The Curse Of The Weeping Woman Movie Review: Fairly efficient genre tricks, minus the sting!
The Curse Of The Weeping Woman leaps to 1973 Los Angeles, a convenient period that hopes to link-up a priest from the Annabelle world and transports him into the weeping woman miniverse
The Curse Of The Weeping Woman
U/A: Horror, mystery
Director: Michael Chaves
Cast: Linda Cardellini, Patricia Velasquez, Sean Thomas
This film, derived from a Latin American folk tale, has been force-fitted into the Conjuring-Annabelle universe. Writers Mikki Daughty and Tobias Iaconis, and director Michael Chaves turn a demented criminal act into grist for an insidious tale involving a social worker working with abandoned wives. The film bears the brunt of this conspired opportunism.
The narrative opens with the origin of the folklore in 17th century Mexico, where it is showcases a beautiful woman (abandoned by her husband) in a fit of jealous rage, drowns their two male offsprings, kills herself and then roams around as a restless weeping ghost, seeking to replace her dead children by sacrificing other kids. The Curse Of The Weeping Woman leaps to 1973 Los Angeles, a convenient period that hopes to link-up a priest from the Annabelle world and transports him into the weeping woman miniverse.
A recent cop-widow Anna (Linda Cardellini), who works for Child Protective Services, has just been entrusted with the task of rescuing two young boys - Sam and Chris from their abusive mother, Patricia Alvarez (Patricia Velasquez). Anna puts the boys in a home for the evening, hoping they would feel secure and comforted in the care of professionals. But a late night call from the cops tells a different story. The boys are dead and Alvarez holds Anna accountable.
Watch the trailer of The Curse Of The Weeping Woman:
The malevolent ghost - a typically yellow-eyed blotchy-skinned bride weeping icky black tears starts haunting the boys. The jump-scares don't have the power to scare the audience, but it definitely makes the children sweat. The opening and shutting of doors and windows accompanied by sound effects don't scale up the scares either.
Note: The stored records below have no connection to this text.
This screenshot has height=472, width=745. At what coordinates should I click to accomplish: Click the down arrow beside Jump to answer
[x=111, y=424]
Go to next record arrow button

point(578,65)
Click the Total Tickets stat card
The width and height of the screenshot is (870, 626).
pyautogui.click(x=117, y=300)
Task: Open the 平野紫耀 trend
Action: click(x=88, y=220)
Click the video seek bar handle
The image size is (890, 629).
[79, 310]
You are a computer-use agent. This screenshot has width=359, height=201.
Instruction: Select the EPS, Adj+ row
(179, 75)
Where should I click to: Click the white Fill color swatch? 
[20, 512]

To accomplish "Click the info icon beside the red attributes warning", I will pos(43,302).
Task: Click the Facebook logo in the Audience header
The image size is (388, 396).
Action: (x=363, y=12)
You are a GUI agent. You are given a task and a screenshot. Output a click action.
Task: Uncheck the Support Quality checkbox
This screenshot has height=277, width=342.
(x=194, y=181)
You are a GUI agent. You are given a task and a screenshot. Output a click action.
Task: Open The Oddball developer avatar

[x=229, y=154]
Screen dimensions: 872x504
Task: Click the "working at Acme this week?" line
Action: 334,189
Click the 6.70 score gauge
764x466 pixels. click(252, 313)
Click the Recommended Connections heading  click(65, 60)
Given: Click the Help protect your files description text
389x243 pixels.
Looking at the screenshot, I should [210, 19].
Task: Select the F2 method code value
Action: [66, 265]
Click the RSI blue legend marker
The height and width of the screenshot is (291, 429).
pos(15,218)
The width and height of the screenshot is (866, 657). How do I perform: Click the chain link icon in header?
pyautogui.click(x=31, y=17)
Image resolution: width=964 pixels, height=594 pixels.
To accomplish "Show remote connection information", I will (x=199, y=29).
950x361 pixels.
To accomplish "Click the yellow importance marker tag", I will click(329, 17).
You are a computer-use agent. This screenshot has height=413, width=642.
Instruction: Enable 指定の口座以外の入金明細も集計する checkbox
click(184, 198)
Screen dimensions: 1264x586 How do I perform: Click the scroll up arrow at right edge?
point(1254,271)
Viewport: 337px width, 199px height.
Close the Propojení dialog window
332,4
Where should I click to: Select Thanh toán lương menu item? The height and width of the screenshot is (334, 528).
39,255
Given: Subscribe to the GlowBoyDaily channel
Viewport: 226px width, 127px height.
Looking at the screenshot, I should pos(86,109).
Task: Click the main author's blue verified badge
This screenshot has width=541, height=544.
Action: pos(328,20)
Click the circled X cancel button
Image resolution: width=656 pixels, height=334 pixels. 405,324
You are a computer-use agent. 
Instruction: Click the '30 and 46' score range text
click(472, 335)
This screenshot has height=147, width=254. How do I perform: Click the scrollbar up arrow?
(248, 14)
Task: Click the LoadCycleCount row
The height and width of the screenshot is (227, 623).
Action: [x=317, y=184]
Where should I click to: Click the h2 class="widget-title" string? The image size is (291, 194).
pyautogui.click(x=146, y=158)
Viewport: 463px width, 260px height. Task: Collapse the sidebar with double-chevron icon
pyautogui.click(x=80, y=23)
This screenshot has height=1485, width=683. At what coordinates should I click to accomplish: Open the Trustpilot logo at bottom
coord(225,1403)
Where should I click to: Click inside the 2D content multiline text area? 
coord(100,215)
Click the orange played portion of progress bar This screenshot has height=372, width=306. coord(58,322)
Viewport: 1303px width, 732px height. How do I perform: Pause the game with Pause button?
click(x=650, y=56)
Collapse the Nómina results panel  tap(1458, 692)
The set-up is intriguing enough but the visions are feeble and the horror quotient is laughable. Anna claims she is a non-believer, but when her children are affected and strange things begin to happen, she seeks help from a curandero - a former priest turned shaman, Rafael Olvera (Raymond Cruz), who uses his skills to keep fear at bay. Cardellini and Cruz do their best to make this trope happy formulaic poser an efficient one, but alas!